- Opening Delimiter -

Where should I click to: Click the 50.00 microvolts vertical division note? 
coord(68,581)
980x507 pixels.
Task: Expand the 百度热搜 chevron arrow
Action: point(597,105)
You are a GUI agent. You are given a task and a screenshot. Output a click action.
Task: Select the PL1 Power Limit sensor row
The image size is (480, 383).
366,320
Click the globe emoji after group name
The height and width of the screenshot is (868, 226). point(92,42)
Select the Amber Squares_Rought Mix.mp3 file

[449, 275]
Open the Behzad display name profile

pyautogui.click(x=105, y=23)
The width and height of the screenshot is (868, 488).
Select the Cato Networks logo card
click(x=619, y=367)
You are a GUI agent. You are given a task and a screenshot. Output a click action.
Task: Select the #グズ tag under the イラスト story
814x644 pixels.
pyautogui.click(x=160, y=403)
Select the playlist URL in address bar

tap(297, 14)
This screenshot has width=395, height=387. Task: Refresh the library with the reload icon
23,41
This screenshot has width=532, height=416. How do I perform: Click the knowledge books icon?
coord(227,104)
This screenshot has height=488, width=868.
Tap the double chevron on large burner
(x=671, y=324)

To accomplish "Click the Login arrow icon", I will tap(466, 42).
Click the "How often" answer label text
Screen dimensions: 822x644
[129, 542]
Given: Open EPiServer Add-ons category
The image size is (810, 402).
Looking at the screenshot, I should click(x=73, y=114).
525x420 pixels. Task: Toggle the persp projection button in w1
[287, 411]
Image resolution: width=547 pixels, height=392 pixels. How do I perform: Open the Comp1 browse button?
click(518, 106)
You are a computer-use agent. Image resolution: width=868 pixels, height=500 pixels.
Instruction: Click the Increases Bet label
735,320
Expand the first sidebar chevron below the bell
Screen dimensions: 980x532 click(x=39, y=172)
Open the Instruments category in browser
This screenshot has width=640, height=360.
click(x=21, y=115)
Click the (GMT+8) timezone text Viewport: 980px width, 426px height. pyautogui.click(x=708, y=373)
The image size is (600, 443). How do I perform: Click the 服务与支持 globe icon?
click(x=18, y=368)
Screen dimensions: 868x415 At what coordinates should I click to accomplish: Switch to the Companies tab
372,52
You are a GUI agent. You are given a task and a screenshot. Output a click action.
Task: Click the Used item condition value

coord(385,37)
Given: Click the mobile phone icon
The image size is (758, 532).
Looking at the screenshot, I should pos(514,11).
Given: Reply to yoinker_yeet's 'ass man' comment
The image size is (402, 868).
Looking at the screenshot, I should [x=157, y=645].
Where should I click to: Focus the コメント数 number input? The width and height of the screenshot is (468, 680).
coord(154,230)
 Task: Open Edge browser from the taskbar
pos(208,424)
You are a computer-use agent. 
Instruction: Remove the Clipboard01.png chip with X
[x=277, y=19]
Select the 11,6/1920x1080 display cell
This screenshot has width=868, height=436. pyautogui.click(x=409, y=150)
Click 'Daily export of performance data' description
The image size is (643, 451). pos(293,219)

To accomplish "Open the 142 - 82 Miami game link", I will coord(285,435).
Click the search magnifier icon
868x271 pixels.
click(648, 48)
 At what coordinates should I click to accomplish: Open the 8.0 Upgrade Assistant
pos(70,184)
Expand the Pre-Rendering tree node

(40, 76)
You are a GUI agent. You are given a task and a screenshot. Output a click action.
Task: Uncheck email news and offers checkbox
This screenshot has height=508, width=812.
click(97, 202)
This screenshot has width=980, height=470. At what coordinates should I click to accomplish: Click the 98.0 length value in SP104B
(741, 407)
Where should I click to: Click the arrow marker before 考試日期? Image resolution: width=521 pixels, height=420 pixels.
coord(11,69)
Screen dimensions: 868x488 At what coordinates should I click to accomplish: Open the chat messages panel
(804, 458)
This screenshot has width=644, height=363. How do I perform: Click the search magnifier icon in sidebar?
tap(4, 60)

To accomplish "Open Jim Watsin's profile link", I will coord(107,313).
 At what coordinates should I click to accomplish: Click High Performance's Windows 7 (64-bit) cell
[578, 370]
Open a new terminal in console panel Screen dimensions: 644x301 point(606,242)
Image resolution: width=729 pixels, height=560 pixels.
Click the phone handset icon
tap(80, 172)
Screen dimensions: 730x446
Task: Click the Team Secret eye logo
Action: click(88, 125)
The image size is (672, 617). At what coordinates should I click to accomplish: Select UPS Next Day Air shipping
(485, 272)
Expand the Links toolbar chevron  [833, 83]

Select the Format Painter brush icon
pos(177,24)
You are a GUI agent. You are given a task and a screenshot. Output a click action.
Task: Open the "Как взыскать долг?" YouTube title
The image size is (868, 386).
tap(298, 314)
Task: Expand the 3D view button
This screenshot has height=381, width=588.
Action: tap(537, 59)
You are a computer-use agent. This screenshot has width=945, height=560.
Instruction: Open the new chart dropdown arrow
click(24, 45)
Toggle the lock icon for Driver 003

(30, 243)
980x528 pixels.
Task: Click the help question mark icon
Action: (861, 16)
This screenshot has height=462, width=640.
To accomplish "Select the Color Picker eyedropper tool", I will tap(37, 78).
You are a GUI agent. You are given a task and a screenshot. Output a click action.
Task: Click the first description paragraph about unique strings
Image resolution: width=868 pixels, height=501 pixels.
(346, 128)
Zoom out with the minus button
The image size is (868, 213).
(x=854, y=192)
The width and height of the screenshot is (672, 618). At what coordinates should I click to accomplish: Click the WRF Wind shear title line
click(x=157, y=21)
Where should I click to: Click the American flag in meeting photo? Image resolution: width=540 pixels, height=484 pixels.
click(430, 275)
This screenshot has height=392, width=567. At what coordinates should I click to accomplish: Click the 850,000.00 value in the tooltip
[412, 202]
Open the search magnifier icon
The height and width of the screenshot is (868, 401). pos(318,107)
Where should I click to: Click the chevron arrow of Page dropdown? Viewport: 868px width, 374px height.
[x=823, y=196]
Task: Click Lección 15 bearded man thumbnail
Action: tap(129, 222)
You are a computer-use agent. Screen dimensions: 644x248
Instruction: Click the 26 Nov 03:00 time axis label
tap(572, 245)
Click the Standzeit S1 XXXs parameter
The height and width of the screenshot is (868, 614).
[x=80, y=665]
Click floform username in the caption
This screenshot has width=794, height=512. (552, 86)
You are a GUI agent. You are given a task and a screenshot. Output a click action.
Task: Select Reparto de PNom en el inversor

- Closing Delimiter -

(WHAT TO DO) The data is to be reproduced in full, every line intact.

(EXERCISE SOLUTION)
Where should I click to: Click the 50.00 microvolts vertical division note? 
coord(68,581)
980x507 pixels.
Task: Expand the 百度热搜 chevron arrow
Action: point(597,105)
You are a GUI agent. You are given a task and a screenshot. Output a click action.
Task: Select the PL1 Power Limit sensor row
The image size is (480, 383).
366,320
Click the globe emoji after group name
The height and width of the screenshot is (868, 226). point(92,42)
Select the Amber Squares_Rought Mix.mp3 file

[449, 275]
Open the Behzad display name profile

pyautogui.click(x=105, y=23)
The width and height of the screenshot is (868, 488).
Select the Cato Networks logo card
click(x=619, y=367)
You are a GUI agent. You are given a task and a screenshot. Output a click action.
Task: Select the #グズ tag under the イラスト story
814x644 pixels.
pyautogui.click(x=160, y=403)
Select the playlist URL in address bar

tap(297, 14)
This screenshot has width=395, height=387. Task: Refresh the library with the reload icon
23,41
This screenshot has width=532, height=416. How do I perform: Click the knowledge books icon?
coord(227,104)
This screenshot has height=488, width=868.
Tap the double chevron on large burner
(x=671, y=324)

To accomplish "Click the Login arrow icon", I will tap(466, 42).
Click the "How often" answer label text
Screen dimensions: 822x644
[129, 542]
Given: Open EPiServer Add-ons category
The image size is (810, 402).
Looking at the screenshot, I should click(x=73, y=114).
525x420 pixels. Task: Toggle the persp projection button in w1
[287, 411]
Image resolution: width=547 pixels, height=392 pixels. How do I perform: Open the Comp1 browse button?
click(518, 106)
You are a computer-use agent. Image resolution: width=868 pixels, height=500 pixels.
Instruction: Click the Increases Bet label
735,320
Expand the first sidebar chevron below the bell
Screen dimensions: 980x532 click(x=39, y=172)
Open the Instruments category in browser
This screenshot has width=640, height=360.
click(x=21, y=115)
Click the (GMT+8) timezone text Viewport: 980px width, 426px height. pyautogui.click(x=708, y=373)
The image size is (600, 443). How do I perform: Click the 服务与支持 globe icon?
click(x=18, y=368)
Screen dimensions: 868x415 At what coordinates should I click to accomplish: Switch to the Companies tab
372,52
You are a GUI agent. You are given a task and a screenshot. Output a click action.
Task: Click the Used item condition value

coord(385,37)
Given: Click the mobile phone icon
The image size is (758, 532).
Looking at the screenshot, I should pos(514,11).
Given: Reply to yoinker_yeet's 'ass man' comment
The image size is (402, 868).
Looking at the screenshot, I should [x=157, y=645].
Where should I click to: Focus the コメント数 number input? The width and height of the screenshot is (468, 680).
coord(154,230)
 Task: Open Edge browser from the taskbar
pos(208,424)
You are a computer-use agent. 
Instruction: Remove the Clipboard01.png chip with X
[x=277, y=19]
Select the 11,6/1920x1080 display cell
This screenshot has width=868, height=436. pyautogui.click(x=409, y=150)
Click 'Daily export of performance data' description
The image size is (643, 451). pos(293,219)

To accomplish "Open the 142 - 82 Miami game link", I will coord(285,435).
Click the search magnifier icon
868x271 pixels.
click(648, 48)
 At what coordinates should I click to accomplish: Open the 8.0 Upgrade Assistant
pos(70,184)
Expand the Pre-Rendering tree node

(40, 76)
You are a GUI agent. You are given a task and a screenshot. Output a click action.
Task: Uncheck email news and offers checkbox
This screenshot has height=508, width=812.
click(97, 202)
This screenshot has width=980, height=470. At what coordinates should I click to accomplish: Click the 98.0 length value in SP104B
(741, 407)
Where should I click to: Click the arrow marker before 考試日期? Image resolution: width=521 pixels, height=420 pixels.
coord(11,69)
Screen dimensions: 868x488 At what coordinates should I click to accomplish: Open the chat messages panel
(804, 458)
This screenshot has width=644, height=363. How do I perform: Click the search magnifier icon in sidebar?
tap(4, 60)

To accomplish "Open Jim Watsin's profile link", I will coord(107,313).
 At what coordinates should I click to accomplish: Click High Performance's Windows 7 (64-bit) cell
[578, 370]
Open a new terminal in console panel Screen dimensions: 644x301 point(606,242)
Image resolution: width=729 pixels, height=560 pixels.
Click the phone handset icon
tap(80, 172)
Screen dimensions: 730x446
Task: Click the Team Secret eye logo
Action: click(88, 125)
The image size is (672, 617). At what coordinates should I click to accomplish: Select UPS Next Day Air shipping
(485, 272)
Expand the Links toolbar chevron  [833, 83]

Select the Format Painter brush icon
pos(177,24)
You are a GUI agent. You are given a task and a screenshot. Output a click action.
Task: Open the "Как взыскать долг?" YouTube title
The image size is (868, 386).
tap(298, 314)
Task: Expand the 3D view button
This screenshot has height=381, width=588.
Action: tap(537, 59)
You are a computer-use agent. This screenshot has width=945, height=560.
Instruction: Open the new chart dropdown arrow
click(24, 45)
Toggle the lock icon for Driver 003

(30, 243)
980x528 pixels.
Task: Click the help question mark icon
Action: (861, 16)
This screenshot has height=462, width=640.
To accomplish "Select the Color Picker eyedropper tool", I will tap(37, 78).
You are a GUI agent. You are given a task and a screenshot. Output a click action.
Task: Click the first description paragraph about unique strings
Image resolution: width=868 pixels, height=501 pixels.
(346, 128)
Zoom out with the minus button
The image size is (868, 213).
(x=854, y=192)
The width and height of the screenshot is (672, 618). At what coordinates should I click to accomplish: Click the WRF Wind shear title line
click(x=157, y=21)
Where should I click to: Click the American flag in meeting photo? Image resolution: width=540 pixels, height=484 pixels.
click(430, 275)
This screenshot has height=392, width=567. At what coordinates should I click to accomplish: Click the 850,000.00 value in the tooltip
[412, 202]
Open the search magnifier icon
The height and width of the screenshot is (868, 401). pos(318,107)
Where should I click to: Click the chevron arrow of Page dropdown? Viewport: 868px width, 374px height.
[x=823, y=196]
Task: Click Lección 15 bearded man thumbnail
Action: tap(129, 222)
You are a computer-use agent. Screen dimensions: 644x248
Instruction: Click the 26 Nov 03:00 time axis label
tap(572, 245)
Click the Standzeit S1 XXXs parameter
The height and width of the screenshot is (868, 614).
[x=80, y=665]
Click floform username in the caption
This screenshot has width=794, height=512. (552, 86)
You are a GUI agent. You are given a task and a screenshot. Output a click action.
Task: Select Reparto de PNom en el inversor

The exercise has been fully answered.